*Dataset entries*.
####

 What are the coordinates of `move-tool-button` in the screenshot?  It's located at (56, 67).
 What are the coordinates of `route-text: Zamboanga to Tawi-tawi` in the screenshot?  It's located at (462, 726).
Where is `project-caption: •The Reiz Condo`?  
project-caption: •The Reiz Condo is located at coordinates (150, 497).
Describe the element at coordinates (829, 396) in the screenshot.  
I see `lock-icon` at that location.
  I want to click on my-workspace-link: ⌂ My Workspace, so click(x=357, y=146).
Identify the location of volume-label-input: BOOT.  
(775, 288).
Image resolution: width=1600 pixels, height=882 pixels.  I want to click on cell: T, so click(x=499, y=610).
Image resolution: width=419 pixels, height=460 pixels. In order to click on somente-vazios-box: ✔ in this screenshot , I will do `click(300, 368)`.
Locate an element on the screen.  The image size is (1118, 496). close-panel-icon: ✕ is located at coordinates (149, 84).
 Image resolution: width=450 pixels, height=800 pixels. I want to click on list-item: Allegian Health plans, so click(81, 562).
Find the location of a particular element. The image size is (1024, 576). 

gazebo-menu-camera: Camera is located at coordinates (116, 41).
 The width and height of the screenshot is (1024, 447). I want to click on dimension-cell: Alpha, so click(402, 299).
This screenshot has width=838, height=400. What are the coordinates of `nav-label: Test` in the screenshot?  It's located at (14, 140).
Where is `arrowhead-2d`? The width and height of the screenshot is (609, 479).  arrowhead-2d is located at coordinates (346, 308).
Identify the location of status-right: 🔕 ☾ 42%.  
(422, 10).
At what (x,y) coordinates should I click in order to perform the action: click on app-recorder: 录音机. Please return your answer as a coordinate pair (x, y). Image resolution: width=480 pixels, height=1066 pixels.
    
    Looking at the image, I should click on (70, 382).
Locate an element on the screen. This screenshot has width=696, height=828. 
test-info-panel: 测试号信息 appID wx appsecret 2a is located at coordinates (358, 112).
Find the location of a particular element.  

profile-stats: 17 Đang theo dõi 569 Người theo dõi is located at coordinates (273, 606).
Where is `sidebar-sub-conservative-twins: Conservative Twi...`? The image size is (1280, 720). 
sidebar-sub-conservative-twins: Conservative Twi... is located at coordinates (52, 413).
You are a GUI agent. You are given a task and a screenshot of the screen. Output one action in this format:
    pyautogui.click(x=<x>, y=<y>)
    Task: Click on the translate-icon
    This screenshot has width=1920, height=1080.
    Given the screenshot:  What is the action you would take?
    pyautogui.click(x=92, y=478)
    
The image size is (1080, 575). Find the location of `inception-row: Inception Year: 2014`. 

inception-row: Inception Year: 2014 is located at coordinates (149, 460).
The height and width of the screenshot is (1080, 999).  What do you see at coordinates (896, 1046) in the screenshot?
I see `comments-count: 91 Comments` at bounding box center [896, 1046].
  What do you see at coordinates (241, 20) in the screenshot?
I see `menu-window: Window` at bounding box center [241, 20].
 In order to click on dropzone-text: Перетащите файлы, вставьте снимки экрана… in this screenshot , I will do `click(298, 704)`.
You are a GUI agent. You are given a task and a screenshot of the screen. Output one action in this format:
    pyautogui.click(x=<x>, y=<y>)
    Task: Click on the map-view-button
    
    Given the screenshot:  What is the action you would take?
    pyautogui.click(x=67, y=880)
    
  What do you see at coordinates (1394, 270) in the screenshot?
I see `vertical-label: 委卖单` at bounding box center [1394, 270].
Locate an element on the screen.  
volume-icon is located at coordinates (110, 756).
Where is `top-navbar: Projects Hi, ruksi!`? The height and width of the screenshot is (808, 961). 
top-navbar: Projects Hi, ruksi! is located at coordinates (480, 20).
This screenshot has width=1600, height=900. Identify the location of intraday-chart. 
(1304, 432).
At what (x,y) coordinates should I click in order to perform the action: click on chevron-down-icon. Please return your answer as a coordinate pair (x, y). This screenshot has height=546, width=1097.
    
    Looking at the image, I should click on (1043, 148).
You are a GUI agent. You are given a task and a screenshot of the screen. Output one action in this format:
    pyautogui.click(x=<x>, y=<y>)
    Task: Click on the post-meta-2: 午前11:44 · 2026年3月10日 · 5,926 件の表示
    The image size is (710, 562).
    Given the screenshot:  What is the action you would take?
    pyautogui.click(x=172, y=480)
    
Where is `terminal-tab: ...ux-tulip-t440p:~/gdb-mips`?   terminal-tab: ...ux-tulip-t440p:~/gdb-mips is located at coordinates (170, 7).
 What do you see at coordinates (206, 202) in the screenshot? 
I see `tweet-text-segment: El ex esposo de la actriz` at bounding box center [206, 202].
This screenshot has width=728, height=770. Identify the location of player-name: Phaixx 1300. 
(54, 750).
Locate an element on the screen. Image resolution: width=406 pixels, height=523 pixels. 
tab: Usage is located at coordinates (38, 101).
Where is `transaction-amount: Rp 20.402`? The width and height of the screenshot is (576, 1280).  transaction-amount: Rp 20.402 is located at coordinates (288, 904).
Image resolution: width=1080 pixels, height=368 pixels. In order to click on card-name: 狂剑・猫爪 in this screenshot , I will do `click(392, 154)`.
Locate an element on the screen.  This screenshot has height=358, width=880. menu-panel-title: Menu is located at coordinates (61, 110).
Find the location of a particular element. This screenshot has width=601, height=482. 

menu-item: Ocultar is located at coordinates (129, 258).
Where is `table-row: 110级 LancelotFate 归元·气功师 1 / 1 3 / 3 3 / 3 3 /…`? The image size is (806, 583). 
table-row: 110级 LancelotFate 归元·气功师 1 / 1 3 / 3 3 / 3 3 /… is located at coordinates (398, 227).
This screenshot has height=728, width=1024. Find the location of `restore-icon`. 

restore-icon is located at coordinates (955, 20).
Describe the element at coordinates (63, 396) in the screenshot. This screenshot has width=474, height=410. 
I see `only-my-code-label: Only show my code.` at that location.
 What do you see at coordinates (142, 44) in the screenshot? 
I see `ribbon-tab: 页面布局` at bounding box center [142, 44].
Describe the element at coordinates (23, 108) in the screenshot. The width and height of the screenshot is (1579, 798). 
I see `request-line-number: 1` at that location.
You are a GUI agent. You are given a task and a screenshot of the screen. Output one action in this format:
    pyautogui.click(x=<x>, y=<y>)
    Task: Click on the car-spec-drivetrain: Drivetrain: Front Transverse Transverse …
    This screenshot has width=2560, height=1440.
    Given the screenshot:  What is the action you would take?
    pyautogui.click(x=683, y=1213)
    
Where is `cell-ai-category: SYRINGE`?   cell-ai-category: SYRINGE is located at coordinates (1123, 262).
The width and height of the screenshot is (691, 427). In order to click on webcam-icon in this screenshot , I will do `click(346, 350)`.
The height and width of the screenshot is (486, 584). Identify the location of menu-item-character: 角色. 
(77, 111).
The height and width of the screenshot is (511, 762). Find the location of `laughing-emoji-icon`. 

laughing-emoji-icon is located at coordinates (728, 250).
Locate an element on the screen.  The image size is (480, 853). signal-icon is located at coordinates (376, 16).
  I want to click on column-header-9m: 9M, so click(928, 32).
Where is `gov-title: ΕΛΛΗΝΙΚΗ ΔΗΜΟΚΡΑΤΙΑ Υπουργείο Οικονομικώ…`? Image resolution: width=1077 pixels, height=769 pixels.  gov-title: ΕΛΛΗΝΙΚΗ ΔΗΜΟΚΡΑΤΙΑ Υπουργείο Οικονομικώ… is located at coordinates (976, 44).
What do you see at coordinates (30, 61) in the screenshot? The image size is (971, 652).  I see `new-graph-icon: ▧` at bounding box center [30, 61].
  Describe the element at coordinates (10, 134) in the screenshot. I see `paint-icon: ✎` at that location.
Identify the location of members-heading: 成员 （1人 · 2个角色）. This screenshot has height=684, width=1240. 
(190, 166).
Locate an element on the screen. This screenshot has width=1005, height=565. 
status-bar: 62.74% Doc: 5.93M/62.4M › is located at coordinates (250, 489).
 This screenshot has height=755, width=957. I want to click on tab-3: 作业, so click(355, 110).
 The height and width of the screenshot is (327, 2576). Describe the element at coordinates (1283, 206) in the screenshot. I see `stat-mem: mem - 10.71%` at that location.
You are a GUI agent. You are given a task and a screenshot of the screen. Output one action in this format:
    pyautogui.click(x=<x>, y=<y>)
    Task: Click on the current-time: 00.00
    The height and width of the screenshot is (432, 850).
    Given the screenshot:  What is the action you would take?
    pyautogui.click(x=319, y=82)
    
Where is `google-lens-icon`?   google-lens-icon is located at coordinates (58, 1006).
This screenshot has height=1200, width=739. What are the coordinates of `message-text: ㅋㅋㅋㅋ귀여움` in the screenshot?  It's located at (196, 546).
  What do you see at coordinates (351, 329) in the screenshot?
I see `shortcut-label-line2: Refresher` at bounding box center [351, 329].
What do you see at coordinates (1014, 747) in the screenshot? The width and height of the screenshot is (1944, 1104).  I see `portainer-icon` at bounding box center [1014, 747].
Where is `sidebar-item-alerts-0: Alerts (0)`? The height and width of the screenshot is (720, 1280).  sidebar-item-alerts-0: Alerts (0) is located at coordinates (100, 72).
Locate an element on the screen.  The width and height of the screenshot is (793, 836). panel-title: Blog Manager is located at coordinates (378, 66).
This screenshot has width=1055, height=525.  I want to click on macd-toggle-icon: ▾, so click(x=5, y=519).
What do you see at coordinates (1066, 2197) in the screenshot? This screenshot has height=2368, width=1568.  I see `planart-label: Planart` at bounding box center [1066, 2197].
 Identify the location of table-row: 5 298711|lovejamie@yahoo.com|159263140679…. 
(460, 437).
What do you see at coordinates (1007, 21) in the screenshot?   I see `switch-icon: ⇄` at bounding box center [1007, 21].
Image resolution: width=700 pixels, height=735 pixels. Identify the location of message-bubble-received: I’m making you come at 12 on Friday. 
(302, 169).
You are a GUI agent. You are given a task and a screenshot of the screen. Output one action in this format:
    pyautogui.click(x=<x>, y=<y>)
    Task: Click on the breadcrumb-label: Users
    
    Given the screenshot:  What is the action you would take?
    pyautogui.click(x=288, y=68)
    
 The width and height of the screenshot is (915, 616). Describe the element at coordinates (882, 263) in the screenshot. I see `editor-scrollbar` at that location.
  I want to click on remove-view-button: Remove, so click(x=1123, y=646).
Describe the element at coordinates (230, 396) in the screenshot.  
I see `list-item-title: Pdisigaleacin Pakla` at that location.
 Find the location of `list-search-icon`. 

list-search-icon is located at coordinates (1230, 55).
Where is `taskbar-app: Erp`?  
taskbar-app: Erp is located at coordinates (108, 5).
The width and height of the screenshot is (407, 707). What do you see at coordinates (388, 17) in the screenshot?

####

*What you have to do*. Copy word for word the stretch of material from the line containing "Image resolution: width=700" through the line containing "(302, 169).", both lines included.

*Result of the task*.
Image resolution: width=700 pixels, height=735 pixels. Identify the location of message-bubble-received: I’m making you come at 12 on Friday. 
(302, 169).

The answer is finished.